When I was a child, I wanted to become just like Madame Rima Knowles.
She was commanding—imposing in the way only powerful women could be. Always poised. Always immaculate. She stood beside my father as his equal, never his shadow. When she spoke, people listened. When she entered a room, it seemed to subtly bend around her.
I used to think that was what strength looked like.
In my childish imagination, I wore tailored business suits that fit me perfectly, elegant heels clicking confidently against polished marble floors. Designer bags rested effortlessly on my arm. Dazzling jewelry caught the light as I moved, announcing my presence before I even spoke.
I didn’t just want success.
I wanted authority.
Respect.
Proof that I mattered.
I even told her about that dream once.
Madame Rima only sneered—a cool, distant curve of her lips—and told me it was impossible for someone like me to ever become her.
So I learned how to make myself smaller.
I completed Mirriam’s assignments—her projects, her research—pouring my intelligence into work that would never carry my name. She collected exemplary grades and glowing praise, while I was allowed nothing more than a barely passing mark, even when perfection had been within easy reach.

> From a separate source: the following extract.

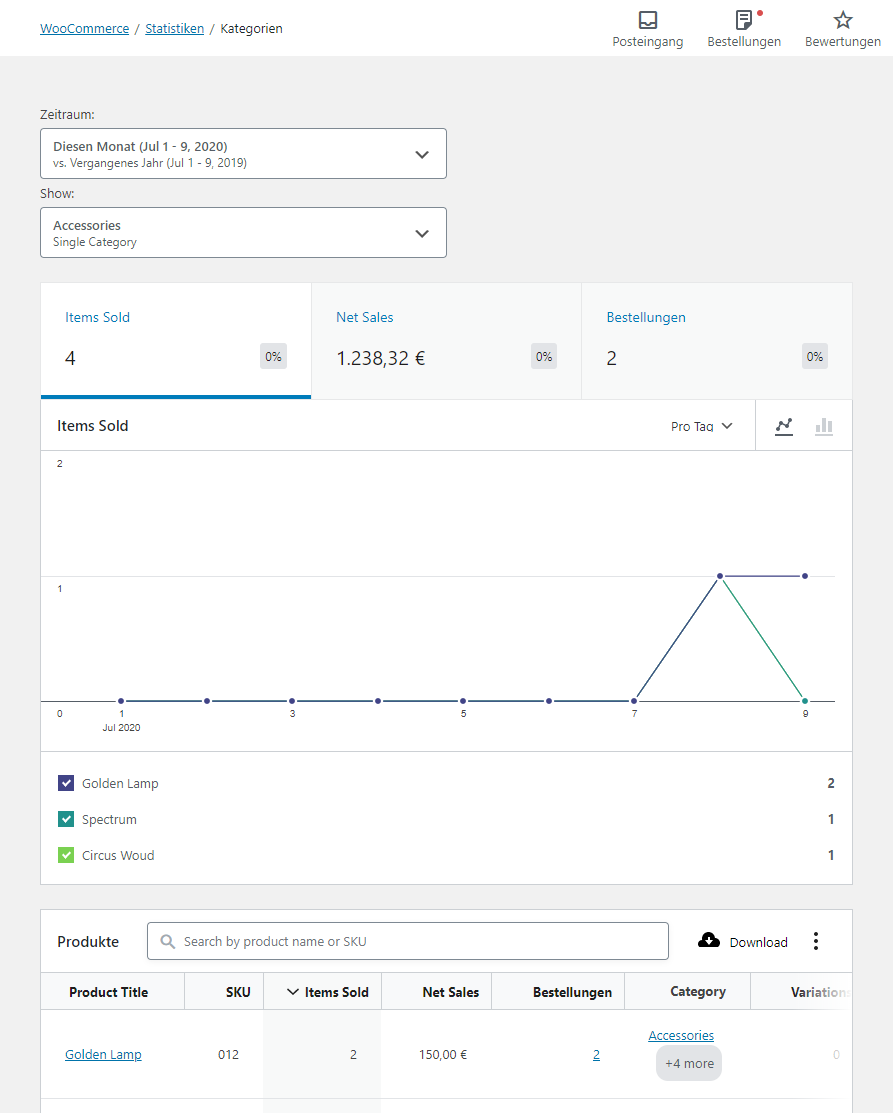Expand the Show category selector
Screen dimensions: 893x1113
(243, 232)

I told myself it was necessary.
I told myself obedience was survival.
But now, I was reaping the consequences of my own foolishness—of every dream I buried, every boundary I never crossed, and every version of myself I erased just to earn a place where I was never truly wanted.

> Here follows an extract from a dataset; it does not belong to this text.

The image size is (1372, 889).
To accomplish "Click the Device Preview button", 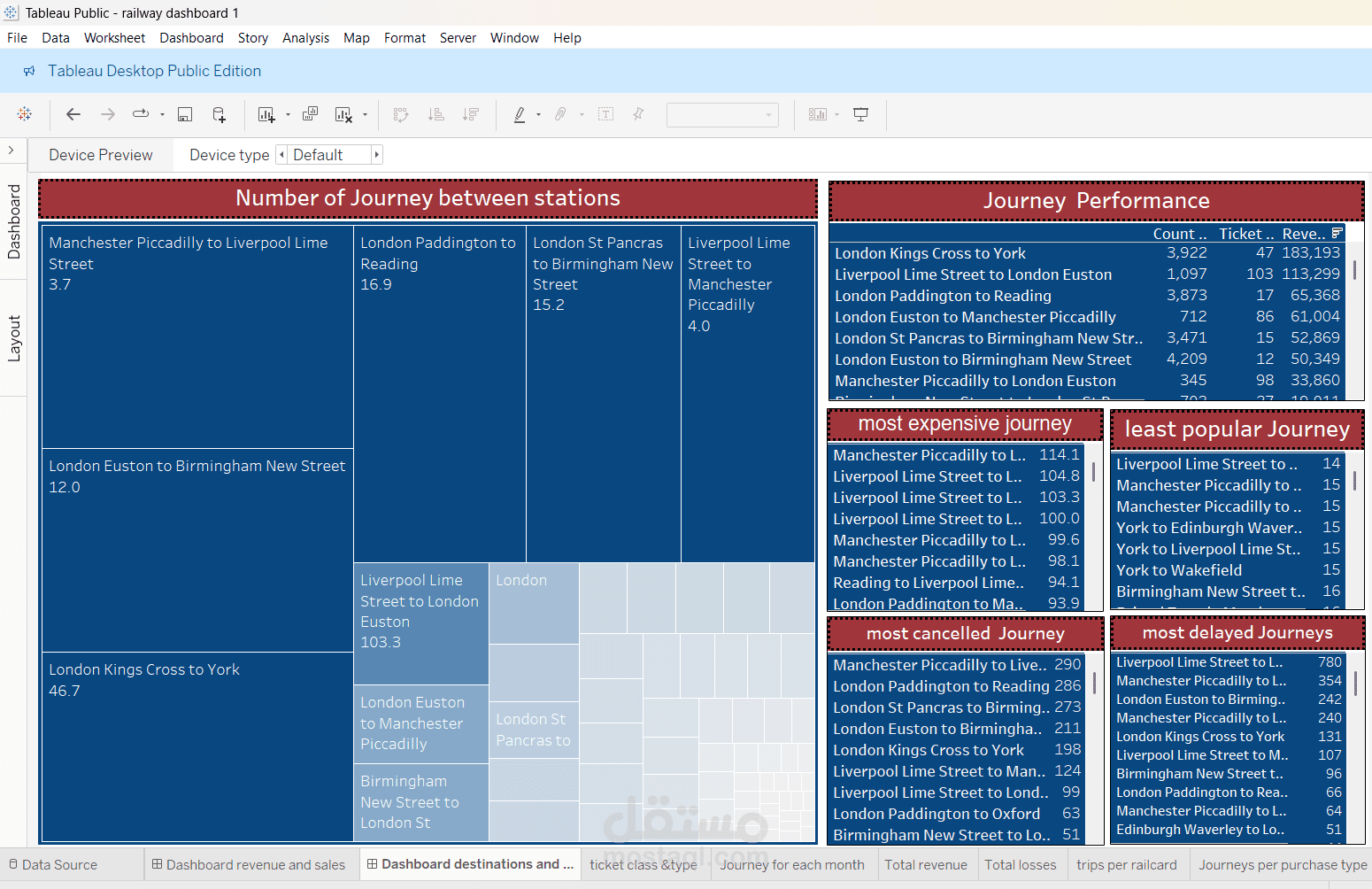I will (101, 155).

The sky had already darkened by the time I decided to leave. I didn’t want to abandon the fragile peace of the lagoon, but my stomach growled loudly, reminding me that I had only eaten a piece of bread all day.
I stood—only for my legs to wobble beneath me.
“Shit.”
The world tilted as dizziness washed over me. I squeezed my eyes shut and inhaled deeply, forcing myself to stay upright.
“Why are you becoming such a sissy these days, Cassidy?” I scolded myself. I had no right to be weak—not when I had no one to lean on.
After a few minutes, the dizziness eased. I pushed myself to stand again. I was on my own. I couldn’t afford to collapse here.
“Just let me get back,” I whispered, taking one careful step at a time.
I had barely gone a short distance when I passed a pharmacy.
Before I could stop myself, my feet carried me inside.
I went straight to the counter, grabbed a box, and paid with my head lowered, avoiding the cashier’s eyes. Just as quickly, I rushed out.
Whatever strength I had left, I used it to get home.
Inside my small room, I went straight to the cramped bathroom, hands trembling as I read the instructions printed on the package. I followed each step carefully—slowly—methodically—until there was nothing left to do but wait.
My heart pounded violently against my chest. The sound was deafening.
I checked the watch on my wrist.
When the time finally passed, I inhaled deeply, bracing myself before stepping closer. Slowly, hesitantly, I looked down at the small object resting atop the toilet flush.
“Oh my…”
My hand flew to my mouth as I weakly gasped, disbelief crashing over me all at once.